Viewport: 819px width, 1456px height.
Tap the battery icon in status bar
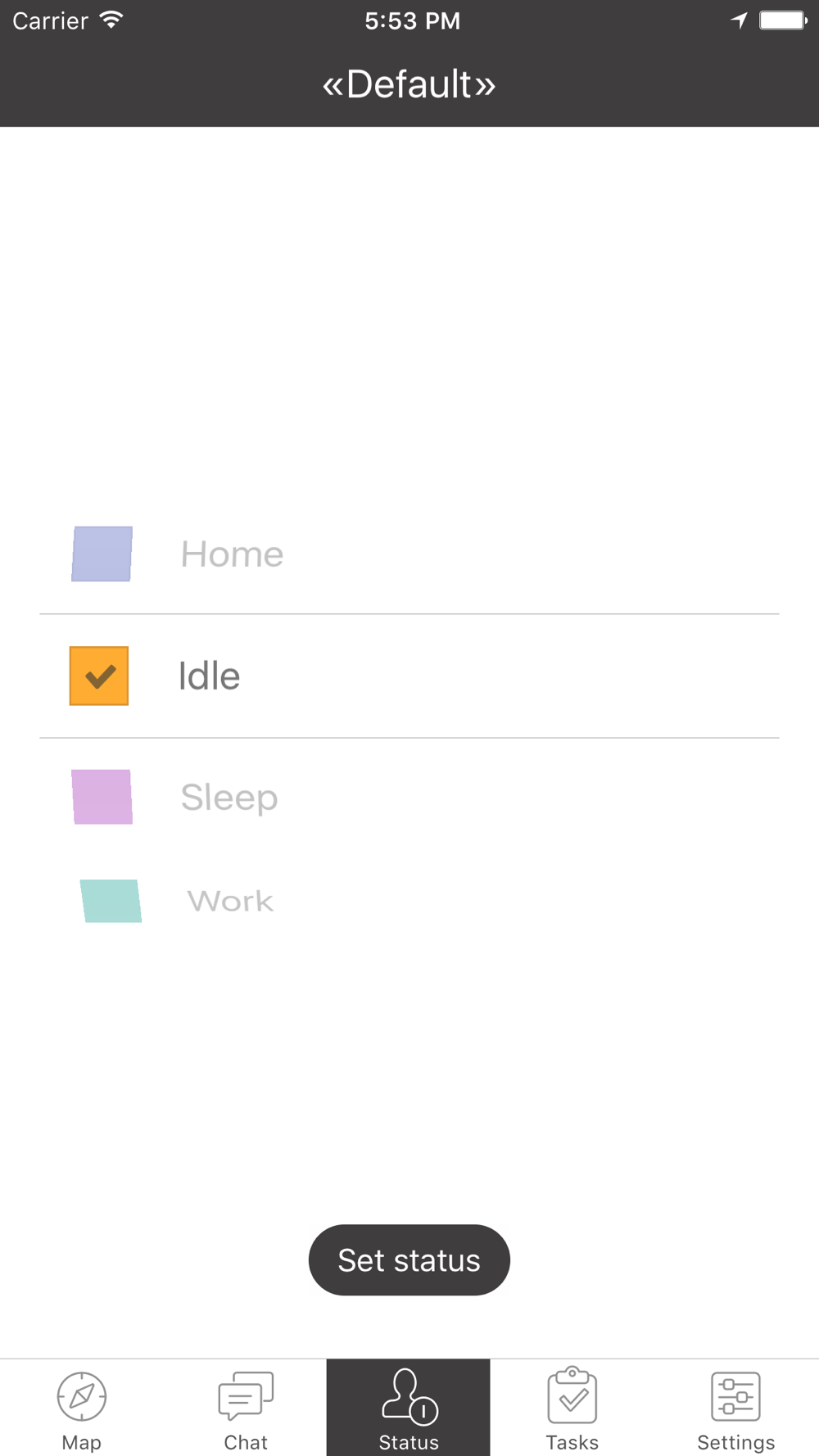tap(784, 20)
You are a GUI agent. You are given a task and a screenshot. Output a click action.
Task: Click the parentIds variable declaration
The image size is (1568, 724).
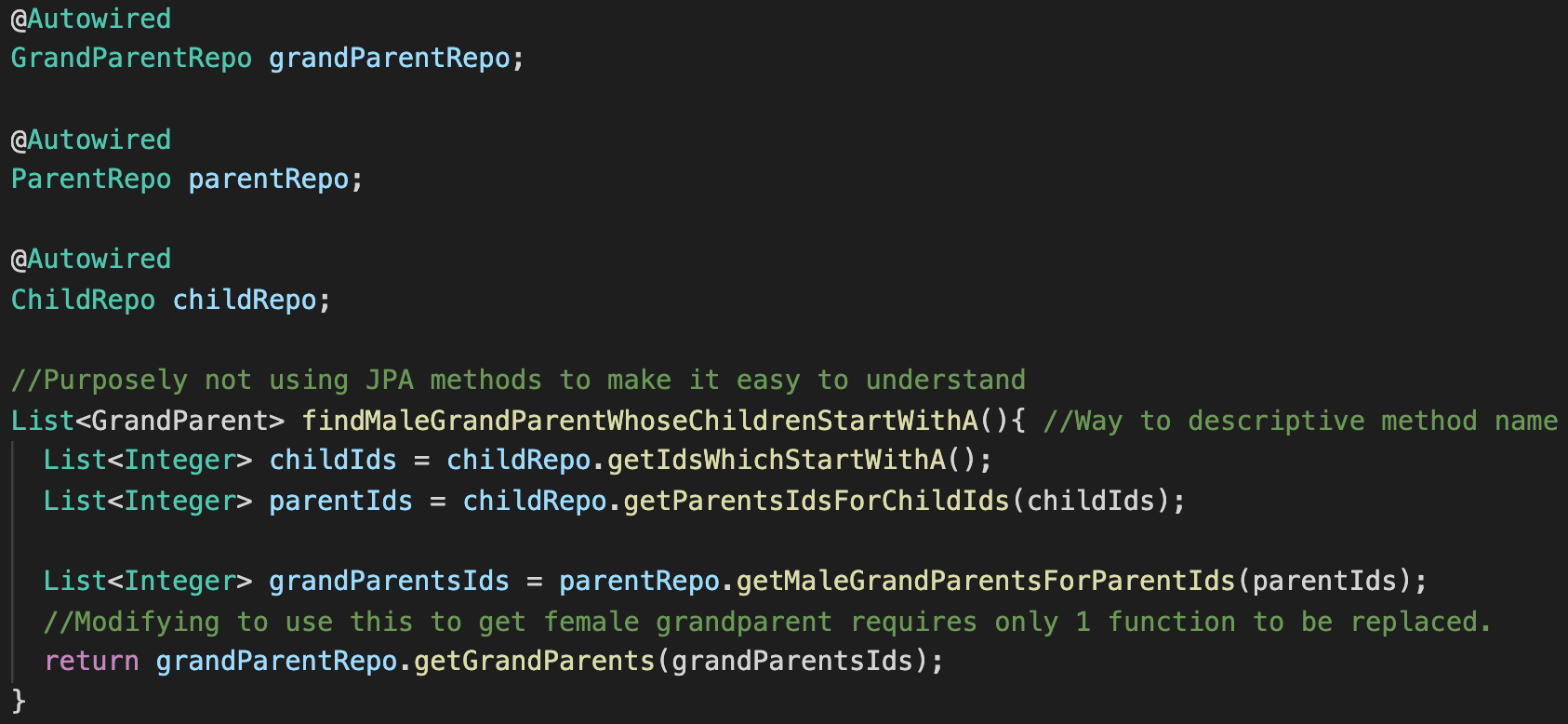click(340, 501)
==
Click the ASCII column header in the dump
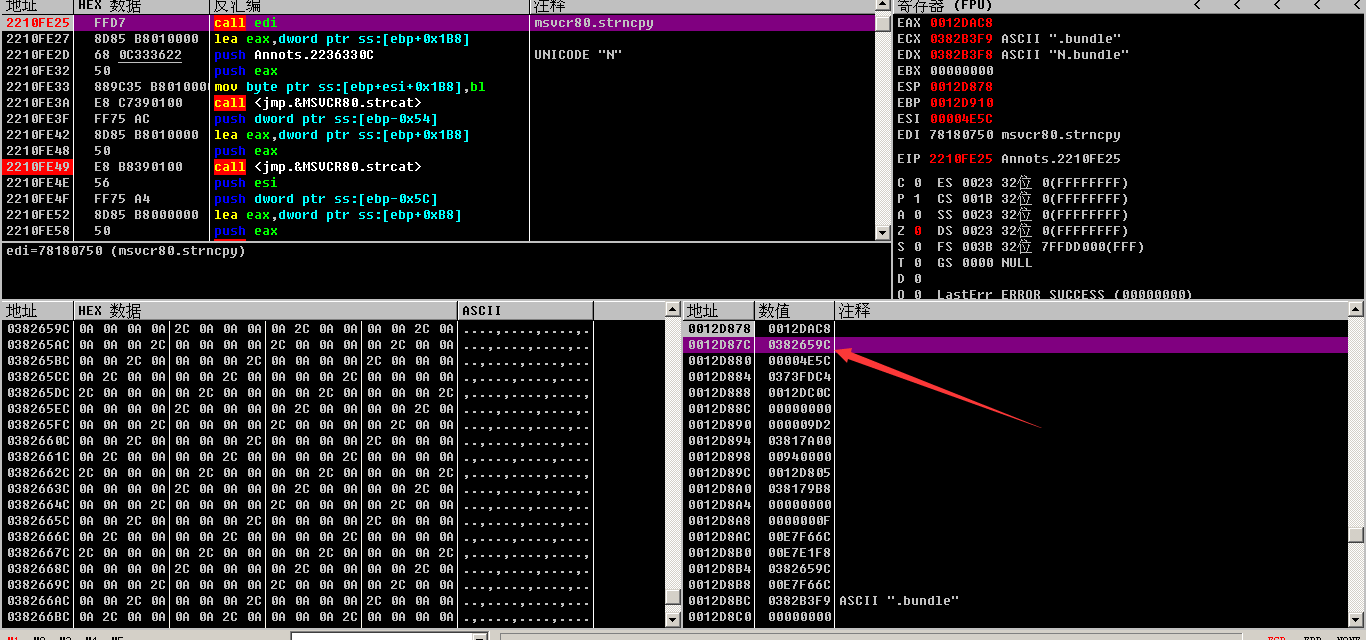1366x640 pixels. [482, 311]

## [Your instructions]
Return word for word the lines of the listing above, starting at the line with "Viewport: 819px width, 1456px height." and ending at the line with "Task: Click the", both included. Pictures do not belong in the copy.

## [Solution to this exercise]
Viewport: 819px width, 1456px height.
Tap the battery icon in status bar
tap(784, 20)
You are a GUI agent. You are given a task and a screenshot. Output a click action.
Task: Click the parentIds variable declaration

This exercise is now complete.